Begin by accepting that you may need to postpone your most ambitious vacation plans. Perhaps you fantasized about taking your kids and their families to Disney World this year. However, given the new economic realities, better financial options might exist.
That does not mean it is absolutely out of the question. Markets and your portfolio will eventually recover, and you will have more money to deal with. How did I find out? Because that is always what happens following a slump. Markets eventually recover to former levels and beyond. Hold off on your holiday fantasies for the time being. Until then, limit your spending to protect your assets.
Once you have accepted that summer 2023 will not be the party you expected, start looking for creative methods to save.
Instead of a luxury resort, consider purchasing a season membership to a nearby water park to spend your afternoons with the grandchildren. Rather than ascending the Himalayas, purchase a $80 National Parks pass and get up close and personal with America's splendor. Put your Disney vacation on hold and instead see how many funnel cakes you can consume at local county fairs.
People set on getting on a plane and flying overseas can save money if they make a few sacrifices.
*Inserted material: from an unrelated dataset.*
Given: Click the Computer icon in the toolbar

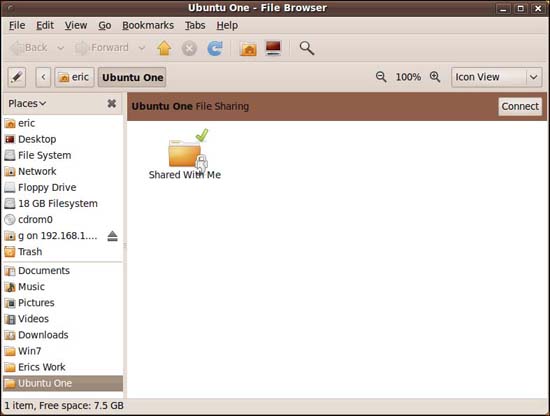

Summer travel to Europe is expensive. However, waiting until the fall can result in huge savings. Travel to South America, where it is presently winter, is cheaper during the summer in the Northern Hemisphere.
Do you want to go on a cruise? Consider taking a repositioning cruise, which occurs after the season when cruise ships are transferred from one port to another. These journeys can be lengthy, crossing the Atlantic to Europe or passing through the Panama Canal. Furthermore, they only go one way. They are, nevertheless, inexpensive, costing roughly half the price of a conventional cruise.
The sacrifices you make this year are not permanent, and they will help you keep your purchasing power in retirement. When markets rebound, and withdrawals no longer deplete your savings, it is time to take that vacation you have planned.